Martine e Kahena garantiram o lugar mais alto do pódio na abertura da temporada, em Miami(foto: Jesus Renedo/SAILING ENERGY)
Martine e Kahena garantiram o lugar mais alto do pódio na abertura da temporada, em Miami (foto: Jesus Renedo/SAILING ENERGY)

O iatismo brasileiro volta a ser destaque no cenário mundial. Martine Grael e Kahena Kunze conquistaram ontem a medalha de ouro na Copa do Mundo de Vela na categoria 49er FX do Miami Skiff Midwinter Regatta, competição de inverno nos Estados Unidos. A prova, abertura das disputas de 2019, teve 35 duplas em oito regatas. A temporada será intensa, já que neste ano ocorrerão os Jogos Pan-Americanos de Lima, reta final da preparação para os Jogos Olímpicos de Tóquio e o Mundial.

A dupla brasileira não começou bem o torneio. Na primeira regata, Martine e Kahema queimaram a largada e somaram apenas 32 pontos, o pior resultado delas. No entanto, foram beneficiadas pelo regulamento, que prevê o descarte da pontuação mais baixa.

A partir do segundo dia, deslancharam. Terminaram a etapa em primeiro. No dia seguinte, um terceiro lugar. Na quarta regata, a sétima posição. No quinto dia, se recuperaram e novamente ficaram em segundo, atrás das norte-americanas Paris Henken e Anna Tobias. Nas três últimas regatas, dois terceiros lugares (na sexta e oitava), além de outro sétimo lugar (na última), que determinou a conquista da medalha de ouro.
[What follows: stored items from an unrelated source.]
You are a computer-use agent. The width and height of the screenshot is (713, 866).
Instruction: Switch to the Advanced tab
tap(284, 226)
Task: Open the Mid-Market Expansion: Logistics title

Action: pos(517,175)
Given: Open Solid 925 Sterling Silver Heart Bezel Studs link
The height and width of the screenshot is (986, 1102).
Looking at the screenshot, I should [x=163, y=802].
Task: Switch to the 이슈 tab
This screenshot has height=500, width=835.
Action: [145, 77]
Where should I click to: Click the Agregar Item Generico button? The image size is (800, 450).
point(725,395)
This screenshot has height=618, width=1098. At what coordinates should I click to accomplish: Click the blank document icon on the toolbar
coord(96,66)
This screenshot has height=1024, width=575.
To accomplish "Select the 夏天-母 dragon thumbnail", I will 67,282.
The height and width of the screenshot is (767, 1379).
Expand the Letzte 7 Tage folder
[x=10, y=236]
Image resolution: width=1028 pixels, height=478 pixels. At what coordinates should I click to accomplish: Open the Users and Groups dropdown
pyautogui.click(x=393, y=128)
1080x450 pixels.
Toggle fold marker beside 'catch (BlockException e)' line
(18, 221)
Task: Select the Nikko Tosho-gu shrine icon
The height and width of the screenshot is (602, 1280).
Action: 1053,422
O pódio na Flórida foi formado pelas brasileiras, as neozelandesas Alexandra Maloney e Molly Meech com a prata, e a dupla da Grã-Bretanha, Charlotte Dobson e Saskia Tidey, assegurando o bronze.

“A nossa tática era uma largada limpa. Com esse vento mais fraco a gente pode perder a largada muito fácil. Mas acho que tivemos sucesso nessa saída. Foi difícil escolher o lado pra virar a boia, mas fizemos um bom trabalho. A regata foi muito boa. A medalha foi um desafio, muitos barcos, uma pressão de vez em quando também, mas é uma boa energia”, disse Martine Grael.

TRADIÇÃO
O Brasil tem tradição na modalidade em Jogos Olímpicos, com 18 pódios. Os maiores medalhistas do país são Torben Grael, pai de Martine, e Robert Scheidt, que conquistaram, cada um, cinco medalhas olímpicas. A vela é a modalidade com o maior número de medalhas de ouro para o Brasil, sete no total.

A primeira medalha olímpica foi conquistada na classe Flying Dutchman, com Reinaldo Conrad e Burkhard Cordes, bronze na Cidade do México’1968. Em Moscou’80, dois ouros, Marcos Soares e Eduardo Penido, na classe 470, e Alexandre Welter e Lars Björkström, na classe Tornado. Em Pequim’2008, o Brasil conquistou sua primeira medalha feminina, com Fernanda Oliveira e Isabel Swan, bronze na classe 470.

O primeiro ouro das mulheres veio no Rio’2016, justamente com a dupla Martine Grael e Kahena Kunze, na classe 49erFX. As duas são favoritas ao ouro nos Jogos Pan-Americanos.